Yes, We *Can* Design Languages for Human Beings

Lambda the Ultimate recently had a nice summary of a paper titled, “Is Transactional Programming Actually Easier?” In it, Rossbach, Hofmann, and Witchel report a study in which 147 undergrads in an operating systems course solved problems using traditional concurrency control mechanisms and newfangled memory transactions. The result? Students reported that transactions were harder to use, but actually had fewer errors in their synchronization code when using them.
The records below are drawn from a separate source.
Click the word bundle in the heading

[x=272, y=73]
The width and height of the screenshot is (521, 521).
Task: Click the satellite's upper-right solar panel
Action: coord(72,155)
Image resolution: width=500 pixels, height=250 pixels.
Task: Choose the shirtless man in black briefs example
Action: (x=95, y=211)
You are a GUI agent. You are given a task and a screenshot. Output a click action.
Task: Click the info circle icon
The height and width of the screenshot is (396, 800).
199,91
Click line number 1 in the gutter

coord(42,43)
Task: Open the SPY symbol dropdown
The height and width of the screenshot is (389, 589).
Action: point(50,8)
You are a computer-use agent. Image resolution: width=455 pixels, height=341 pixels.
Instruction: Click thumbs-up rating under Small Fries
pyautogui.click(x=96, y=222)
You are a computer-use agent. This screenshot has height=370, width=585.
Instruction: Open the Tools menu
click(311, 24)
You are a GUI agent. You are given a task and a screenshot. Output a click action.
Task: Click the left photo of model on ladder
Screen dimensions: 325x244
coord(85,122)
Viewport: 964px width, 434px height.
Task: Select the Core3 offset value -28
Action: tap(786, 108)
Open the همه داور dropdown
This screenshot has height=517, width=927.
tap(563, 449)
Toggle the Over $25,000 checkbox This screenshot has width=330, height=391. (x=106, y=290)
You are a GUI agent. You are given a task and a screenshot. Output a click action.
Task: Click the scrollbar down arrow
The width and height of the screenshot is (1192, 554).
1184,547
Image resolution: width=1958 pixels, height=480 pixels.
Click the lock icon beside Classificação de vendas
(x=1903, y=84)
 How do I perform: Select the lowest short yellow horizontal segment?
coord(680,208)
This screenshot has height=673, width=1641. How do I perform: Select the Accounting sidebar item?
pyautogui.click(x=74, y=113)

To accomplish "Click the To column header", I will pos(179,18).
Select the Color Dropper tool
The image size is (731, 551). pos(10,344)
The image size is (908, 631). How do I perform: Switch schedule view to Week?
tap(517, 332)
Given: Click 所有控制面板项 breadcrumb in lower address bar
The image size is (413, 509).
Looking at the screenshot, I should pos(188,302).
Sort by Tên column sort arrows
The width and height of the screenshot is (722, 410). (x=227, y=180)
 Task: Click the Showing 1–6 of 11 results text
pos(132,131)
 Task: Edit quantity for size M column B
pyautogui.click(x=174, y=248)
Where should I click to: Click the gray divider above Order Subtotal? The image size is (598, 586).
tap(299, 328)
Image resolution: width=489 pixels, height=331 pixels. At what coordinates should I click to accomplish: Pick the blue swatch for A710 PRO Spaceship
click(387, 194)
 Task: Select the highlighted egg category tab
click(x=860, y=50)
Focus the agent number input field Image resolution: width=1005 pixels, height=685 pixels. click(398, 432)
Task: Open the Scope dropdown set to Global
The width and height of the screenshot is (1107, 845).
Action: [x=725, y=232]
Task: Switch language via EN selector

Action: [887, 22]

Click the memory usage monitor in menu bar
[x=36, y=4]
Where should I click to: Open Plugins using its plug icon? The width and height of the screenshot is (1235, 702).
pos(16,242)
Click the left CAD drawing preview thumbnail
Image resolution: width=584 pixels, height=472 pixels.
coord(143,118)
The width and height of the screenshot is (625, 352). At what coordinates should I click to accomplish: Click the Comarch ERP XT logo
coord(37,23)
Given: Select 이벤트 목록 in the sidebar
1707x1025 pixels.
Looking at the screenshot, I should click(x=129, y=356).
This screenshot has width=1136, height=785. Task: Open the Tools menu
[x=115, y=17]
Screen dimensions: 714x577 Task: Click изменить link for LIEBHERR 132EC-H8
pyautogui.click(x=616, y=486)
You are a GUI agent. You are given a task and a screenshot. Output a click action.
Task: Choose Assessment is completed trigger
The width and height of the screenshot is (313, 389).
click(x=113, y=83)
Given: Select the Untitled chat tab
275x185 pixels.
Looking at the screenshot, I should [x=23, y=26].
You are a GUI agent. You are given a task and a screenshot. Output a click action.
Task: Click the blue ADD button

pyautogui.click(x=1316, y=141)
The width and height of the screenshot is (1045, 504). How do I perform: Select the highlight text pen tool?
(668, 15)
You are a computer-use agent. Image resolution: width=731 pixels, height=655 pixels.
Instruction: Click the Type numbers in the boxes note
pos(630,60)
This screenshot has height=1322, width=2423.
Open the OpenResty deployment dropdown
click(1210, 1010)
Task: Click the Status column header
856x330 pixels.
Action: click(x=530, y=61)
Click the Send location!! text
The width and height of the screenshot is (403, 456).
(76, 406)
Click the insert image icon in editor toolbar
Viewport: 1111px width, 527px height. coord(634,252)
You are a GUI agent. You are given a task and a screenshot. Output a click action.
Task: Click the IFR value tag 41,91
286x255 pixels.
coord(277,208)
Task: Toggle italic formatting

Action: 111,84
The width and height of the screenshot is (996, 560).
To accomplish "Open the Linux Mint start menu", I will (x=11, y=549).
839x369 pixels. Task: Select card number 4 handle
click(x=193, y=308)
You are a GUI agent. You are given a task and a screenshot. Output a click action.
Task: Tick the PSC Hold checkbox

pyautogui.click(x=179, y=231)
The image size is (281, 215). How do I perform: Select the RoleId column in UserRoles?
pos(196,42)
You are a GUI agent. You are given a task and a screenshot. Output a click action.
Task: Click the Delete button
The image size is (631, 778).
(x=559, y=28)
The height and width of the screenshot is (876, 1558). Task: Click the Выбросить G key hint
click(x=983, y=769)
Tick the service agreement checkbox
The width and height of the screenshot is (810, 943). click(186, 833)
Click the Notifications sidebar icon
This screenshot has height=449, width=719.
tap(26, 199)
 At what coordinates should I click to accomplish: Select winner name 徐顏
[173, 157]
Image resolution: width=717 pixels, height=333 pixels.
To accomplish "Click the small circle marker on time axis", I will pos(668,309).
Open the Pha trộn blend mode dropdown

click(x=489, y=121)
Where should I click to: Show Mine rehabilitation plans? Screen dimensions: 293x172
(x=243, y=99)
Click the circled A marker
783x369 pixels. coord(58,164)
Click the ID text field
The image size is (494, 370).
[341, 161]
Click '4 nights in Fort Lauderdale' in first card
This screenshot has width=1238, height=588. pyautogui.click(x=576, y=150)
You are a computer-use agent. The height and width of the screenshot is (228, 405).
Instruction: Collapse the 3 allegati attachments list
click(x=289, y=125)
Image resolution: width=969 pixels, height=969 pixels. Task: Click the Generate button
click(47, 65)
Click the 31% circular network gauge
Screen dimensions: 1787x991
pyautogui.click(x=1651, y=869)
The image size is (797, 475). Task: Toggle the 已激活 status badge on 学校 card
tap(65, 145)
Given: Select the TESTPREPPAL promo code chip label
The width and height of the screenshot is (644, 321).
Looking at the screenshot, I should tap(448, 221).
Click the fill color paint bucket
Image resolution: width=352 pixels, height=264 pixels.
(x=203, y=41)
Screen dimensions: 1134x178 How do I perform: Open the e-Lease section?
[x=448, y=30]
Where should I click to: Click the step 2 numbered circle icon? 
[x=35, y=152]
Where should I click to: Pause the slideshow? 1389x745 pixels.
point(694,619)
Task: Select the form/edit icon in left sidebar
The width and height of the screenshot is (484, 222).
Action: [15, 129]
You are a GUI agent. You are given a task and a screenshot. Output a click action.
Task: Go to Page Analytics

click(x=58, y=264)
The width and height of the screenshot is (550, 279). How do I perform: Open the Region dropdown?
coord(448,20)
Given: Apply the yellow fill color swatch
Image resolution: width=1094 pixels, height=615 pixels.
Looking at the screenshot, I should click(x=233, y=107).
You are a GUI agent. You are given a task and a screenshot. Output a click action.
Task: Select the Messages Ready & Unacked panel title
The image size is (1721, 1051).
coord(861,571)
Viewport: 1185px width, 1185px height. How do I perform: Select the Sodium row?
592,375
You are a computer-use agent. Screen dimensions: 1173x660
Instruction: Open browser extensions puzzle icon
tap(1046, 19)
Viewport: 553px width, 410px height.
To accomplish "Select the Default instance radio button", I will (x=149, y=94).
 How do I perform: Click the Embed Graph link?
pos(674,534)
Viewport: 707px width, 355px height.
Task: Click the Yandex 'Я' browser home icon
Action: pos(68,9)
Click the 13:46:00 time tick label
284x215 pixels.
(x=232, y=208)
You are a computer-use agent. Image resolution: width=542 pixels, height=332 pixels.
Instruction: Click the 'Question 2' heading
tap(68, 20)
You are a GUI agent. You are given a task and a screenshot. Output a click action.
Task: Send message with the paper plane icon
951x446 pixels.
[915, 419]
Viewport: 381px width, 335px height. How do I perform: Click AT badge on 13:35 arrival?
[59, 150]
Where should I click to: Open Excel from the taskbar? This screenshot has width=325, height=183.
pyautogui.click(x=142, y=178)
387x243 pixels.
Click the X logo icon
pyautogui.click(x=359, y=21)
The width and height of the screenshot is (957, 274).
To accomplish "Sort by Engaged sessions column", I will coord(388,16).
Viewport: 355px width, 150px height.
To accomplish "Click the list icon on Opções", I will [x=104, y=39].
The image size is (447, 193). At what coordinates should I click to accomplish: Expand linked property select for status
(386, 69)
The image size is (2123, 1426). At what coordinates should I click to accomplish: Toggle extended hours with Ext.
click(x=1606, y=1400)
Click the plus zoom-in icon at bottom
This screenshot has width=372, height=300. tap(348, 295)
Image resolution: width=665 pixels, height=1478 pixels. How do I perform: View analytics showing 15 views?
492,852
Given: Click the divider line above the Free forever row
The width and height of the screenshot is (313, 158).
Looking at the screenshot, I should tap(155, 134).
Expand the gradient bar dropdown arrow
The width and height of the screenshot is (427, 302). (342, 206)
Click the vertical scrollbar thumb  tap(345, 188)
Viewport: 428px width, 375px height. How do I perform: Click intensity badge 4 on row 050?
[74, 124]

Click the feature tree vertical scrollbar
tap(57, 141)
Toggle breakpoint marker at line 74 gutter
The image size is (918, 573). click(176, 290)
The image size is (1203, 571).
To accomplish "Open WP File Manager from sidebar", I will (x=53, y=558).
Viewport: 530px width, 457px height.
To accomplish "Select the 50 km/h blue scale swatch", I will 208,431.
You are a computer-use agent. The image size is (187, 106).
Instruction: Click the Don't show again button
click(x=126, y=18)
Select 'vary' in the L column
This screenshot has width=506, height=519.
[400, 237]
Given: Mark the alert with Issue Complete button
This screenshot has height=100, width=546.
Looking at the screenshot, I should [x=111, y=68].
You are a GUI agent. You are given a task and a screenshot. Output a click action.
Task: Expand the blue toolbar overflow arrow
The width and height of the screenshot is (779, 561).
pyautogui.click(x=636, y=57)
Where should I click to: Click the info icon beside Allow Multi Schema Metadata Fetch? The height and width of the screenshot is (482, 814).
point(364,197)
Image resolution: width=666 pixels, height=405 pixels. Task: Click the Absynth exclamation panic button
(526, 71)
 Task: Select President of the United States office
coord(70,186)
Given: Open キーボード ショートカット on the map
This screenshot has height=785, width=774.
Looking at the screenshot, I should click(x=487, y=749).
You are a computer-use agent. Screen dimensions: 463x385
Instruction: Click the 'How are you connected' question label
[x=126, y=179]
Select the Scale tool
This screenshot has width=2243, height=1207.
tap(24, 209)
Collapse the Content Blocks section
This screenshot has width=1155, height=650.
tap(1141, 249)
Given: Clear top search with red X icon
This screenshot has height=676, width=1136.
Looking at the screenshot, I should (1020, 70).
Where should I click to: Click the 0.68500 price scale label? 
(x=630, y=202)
At the risking of sounding like a curmudgeon (yes, David, I’m looking at you), why the hell don’t we do more of this? Why don’t we apply usability testing techniques to programming language features?  It’s easy to do in small cases, and as Microsoft’s Steven Clarke discusses in his chapter in Making Software, when done systematically, it can make programmers’ lives a lot better.

3 thoughts on “Yes, We *Can* Design Languages for Human Beings

  1. Zak

    I think experimental validation of programming language features is a dangerous idea. Empirical studies are done with small groups on small projects over short time periods. Relying on these studies could potentially bias languages towards the sort of features that work well for these small projects, but not so well on larger ones. For example, I would expect static type systems to compare unfavourably on smaller systems, but to be a net win for large systems. To pick a less controversial example, if you make the project small enough, any sort of testing will almost certainly result in a net loss of productivity.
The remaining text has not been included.